The exploration algorithms are a heuristic inspired from DPOR, as well as random walks. To alleviate the state explosion problem, the number of injected faults into the system calls is limited.

The source code is not publicly available.

Conclusions

State Explosion phenomenon is still the major hurdle in model checking of large system implementations. Therefore complete search techniques such as partial order reduction are not compelling anymore. Instead, heuristics for moving the search towards more relevant states are totally welcome. The heuristic can be applied in different parts of the model checking process, such as modeling the environment, exploration algorithm, and initial state.

Storing/Loading of states in large software systems is very expensive, both in terms of time and memory. The stateful approach used to be necessary to achieve complete search.
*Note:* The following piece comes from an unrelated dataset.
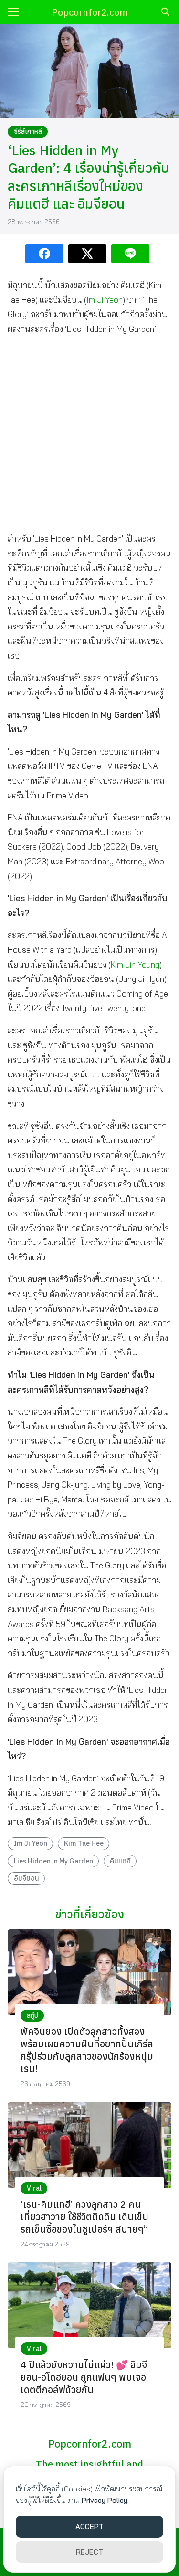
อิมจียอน (26, 1878)
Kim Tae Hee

Having feasibility been prioritized over completeness, stateless approach sounds more realistic for quick exploration in state space.

Currently, modeling the environment is achieved mostly by heuristics. Precise definition of the process as well as tools for automation of this process would make the effective model checking of software systems one step closer to reality.

Time and random values are still two big problems in model checking. Although application-specific solutions have been proposed, there is still no approach to force the developers to use them. Perhaps, the future programming languages can be model checking-aware in the sense that they force the developers to use only the mechanisms that are already instrumented to be used in model checkers.

Discussion

Q: How about BLAST?

A: It is added now.

Q: How about SMASH?

A: It suffers from the same problems as BLAST does. Abstract based model checking is not in the scope of this paper and citing the paper is enough. I cited the paper in the introduction.